The Mysterious Time-Traveling Book Of Skyrim & Morrowind

The history book in question is The Dragon Break Reexamined by Fal Droon, and this book appears in three Elder Scrolls games: Skyrim, Oblivion, and Morrowind. The book talks about the concept of a Dragon Break and discusses another book, Encyclopedia Tamrielica, and how it might have gotten some dates wrong when writing about the Alessians. Overall his book is a rather dry read, masking what makes it most interesting.
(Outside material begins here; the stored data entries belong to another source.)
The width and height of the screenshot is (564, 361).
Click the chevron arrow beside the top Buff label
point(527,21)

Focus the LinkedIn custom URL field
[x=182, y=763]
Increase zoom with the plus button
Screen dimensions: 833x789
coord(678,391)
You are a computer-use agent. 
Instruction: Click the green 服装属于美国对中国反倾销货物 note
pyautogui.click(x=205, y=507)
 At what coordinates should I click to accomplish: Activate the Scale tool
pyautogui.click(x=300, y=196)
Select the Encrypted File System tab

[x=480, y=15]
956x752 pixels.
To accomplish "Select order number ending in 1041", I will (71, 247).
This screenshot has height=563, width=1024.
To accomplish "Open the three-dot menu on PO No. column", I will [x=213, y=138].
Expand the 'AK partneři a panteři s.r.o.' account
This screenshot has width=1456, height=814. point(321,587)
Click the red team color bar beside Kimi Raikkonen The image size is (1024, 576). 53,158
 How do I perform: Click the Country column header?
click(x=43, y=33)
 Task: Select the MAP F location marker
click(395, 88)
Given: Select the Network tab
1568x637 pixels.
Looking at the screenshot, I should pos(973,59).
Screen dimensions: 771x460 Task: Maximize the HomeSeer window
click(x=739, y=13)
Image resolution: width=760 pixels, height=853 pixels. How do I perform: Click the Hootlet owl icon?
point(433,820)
As The Dragon Break Reexamined first appears in Morrowind, it is not unreasonable to assume it was written prior to the events of that game. However, the book makes reference to the “late Third Era,” and as Morrowind takes place in the Third Era, there is no way any author writing at the time could have known how long the Era was going to last. The author goes on to mention the fall of the Elder Scrolls’ Septim Dynasty, which occurs during the events of Oblivion, the game appearing between Morrowind and Skyrim.

These anomalies support the theory that the book itself has been affected by its very topic: a Dragon Break. A Dragon Break is named after Akatosh, the Dragon God of Time in the Elder Scrolls universe. A Dragon Break is a temporal phenomenon where timelines split, resulting in branching alternative realities. The Dragon Break then corrects itself and reconnects all the different branches to the main timeline, and in doing so makes all possibilities and conclusions of those parallel realities the truth, no matter how contradictory.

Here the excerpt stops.